> [The records]
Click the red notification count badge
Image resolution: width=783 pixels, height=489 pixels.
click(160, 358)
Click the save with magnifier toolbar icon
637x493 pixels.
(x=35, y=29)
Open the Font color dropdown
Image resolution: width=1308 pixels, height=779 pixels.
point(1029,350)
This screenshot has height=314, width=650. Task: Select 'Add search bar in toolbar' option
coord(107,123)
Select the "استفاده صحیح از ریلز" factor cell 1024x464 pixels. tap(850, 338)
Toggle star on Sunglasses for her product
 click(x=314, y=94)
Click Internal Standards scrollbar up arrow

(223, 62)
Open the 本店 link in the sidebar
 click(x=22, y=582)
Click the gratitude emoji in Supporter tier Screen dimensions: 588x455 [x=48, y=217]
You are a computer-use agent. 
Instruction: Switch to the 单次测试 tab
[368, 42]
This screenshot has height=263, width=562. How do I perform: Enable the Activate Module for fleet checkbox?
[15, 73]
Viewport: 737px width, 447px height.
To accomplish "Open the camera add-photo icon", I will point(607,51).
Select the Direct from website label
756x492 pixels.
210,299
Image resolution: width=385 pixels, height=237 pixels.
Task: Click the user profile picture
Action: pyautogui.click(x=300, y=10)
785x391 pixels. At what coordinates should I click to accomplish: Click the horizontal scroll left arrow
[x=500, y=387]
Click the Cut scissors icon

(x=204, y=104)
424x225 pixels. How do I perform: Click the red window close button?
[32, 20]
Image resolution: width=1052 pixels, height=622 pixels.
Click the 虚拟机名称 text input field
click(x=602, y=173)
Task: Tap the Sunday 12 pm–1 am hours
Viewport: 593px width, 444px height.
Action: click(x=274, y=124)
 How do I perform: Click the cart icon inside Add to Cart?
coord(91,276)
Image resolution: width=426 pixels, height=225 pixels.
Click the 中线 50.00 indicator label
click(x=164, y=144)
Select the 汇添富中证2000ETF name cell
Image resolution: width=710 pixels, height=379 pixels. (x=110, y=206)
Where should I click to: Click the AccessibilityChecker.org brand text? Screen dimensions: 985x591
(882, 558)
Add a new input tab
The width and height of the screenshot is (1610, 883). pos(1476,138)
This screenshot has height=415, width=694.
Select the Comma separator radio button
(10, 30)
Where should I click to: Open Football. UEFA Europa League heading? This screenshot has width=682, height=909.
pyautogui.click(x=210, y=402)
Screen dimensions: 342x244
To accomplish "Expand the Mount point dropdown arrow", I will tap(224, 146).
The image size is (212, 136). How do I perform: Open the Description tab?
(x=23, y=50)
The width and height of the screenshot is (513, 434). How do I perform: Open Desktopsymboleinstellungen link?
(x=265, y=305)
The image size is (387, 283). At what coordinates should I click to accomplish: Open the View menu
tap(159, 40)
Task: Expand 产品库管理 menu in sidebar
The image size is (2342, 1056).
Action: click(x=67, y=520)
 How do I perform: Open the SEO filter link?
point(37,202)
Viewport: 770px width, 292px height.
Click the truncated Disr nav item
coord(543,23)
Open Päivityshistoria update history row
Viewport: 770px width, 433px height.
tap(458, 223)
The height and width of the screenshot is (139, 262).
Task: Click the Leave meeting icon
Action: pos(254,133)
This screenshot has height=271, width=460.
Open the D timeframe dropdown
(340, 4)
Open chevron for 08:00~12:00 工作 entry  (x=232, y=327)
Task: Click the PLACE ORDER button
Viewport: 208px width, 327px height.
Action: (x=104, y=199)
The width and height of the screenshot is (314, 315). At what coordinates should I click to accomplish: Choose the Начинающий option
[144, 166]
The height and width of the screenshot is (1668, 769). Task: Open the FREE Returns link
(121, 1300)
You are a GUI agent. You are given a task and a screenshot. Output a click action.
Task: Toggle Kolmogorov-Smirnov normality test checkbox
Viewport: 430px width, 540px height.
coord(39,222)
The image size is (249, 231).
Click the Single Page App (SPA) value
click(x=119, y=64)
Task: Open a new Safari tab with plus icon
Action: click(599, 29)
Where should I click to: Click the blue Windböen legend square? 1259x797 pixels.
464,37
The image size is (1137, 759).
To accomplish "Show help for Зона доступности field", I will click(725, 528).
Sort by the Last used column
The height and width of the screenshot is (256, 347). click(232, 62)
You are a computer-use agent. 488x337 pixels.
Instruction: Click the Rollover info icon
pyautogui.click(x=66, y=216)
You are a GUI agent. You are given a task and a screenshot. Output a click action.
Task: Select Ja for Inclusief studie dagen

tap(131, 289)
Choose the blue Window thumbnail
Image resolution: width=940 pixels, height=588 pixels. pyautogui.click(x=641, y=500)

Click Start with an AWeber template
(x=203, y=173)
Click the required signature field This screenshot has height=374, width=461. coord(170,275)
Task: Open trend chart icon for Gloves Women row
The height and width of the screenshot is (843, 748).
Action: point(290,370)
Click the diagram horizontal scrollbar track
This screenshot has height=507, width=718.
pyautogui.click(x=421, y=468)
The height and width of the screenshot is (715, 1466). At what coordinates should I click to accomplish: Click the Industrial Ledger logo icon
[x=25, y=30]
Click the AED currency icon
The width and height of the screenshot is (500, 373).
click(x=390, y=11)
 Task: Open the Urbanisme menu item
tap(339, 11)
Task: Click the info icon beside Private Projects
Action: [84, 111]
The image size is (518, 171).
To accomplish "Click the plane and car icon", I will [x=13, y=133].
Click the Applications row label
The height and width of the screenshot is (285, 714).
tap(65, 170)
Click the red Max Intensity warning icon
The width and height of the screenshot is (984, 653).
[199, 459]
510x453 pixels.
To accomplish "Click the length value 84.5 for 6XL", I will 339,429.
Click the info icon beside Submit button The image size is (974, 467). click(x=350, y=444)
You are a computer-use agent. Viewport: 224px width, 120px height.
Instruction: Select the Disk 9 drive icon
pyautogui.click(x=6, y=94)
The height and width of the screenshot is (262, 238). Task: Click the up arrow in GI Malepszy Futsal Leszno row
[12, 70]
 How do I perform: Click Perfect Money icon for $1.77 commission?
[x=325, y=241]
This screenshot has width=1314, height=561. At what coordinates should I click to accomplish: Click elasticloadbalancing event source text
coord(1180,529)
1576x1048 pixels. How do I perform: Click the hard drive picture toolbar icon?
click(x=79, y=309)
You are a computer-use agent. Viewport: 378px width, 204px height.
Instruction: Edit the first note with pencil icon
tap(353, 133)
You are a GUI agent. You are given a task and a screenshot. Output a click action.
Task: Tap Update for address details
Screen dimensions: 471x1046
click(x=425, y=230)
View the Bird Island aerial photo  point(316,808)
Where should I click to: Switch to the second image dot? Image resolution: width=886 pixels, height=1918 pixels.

> [Aim of the task]
All lines in the entries above that include "agent" should be found and copied.

> [Answer]
You are a computer-use agent. 
You are a GUI agent. You are given a task and a screenshot. Output a click action.
You are a computer-use agent. 488x337 pixels.
You are a GUI agent. You are given a task and a screenshot. Output a click action.
You are a computer-use agent. Viewport: 224px width, 120px height.
You are a computer-use agent. Viewport: 378px width, 204px height.
You are a GUI agent. You are given a task and a screenshot. Output a click action.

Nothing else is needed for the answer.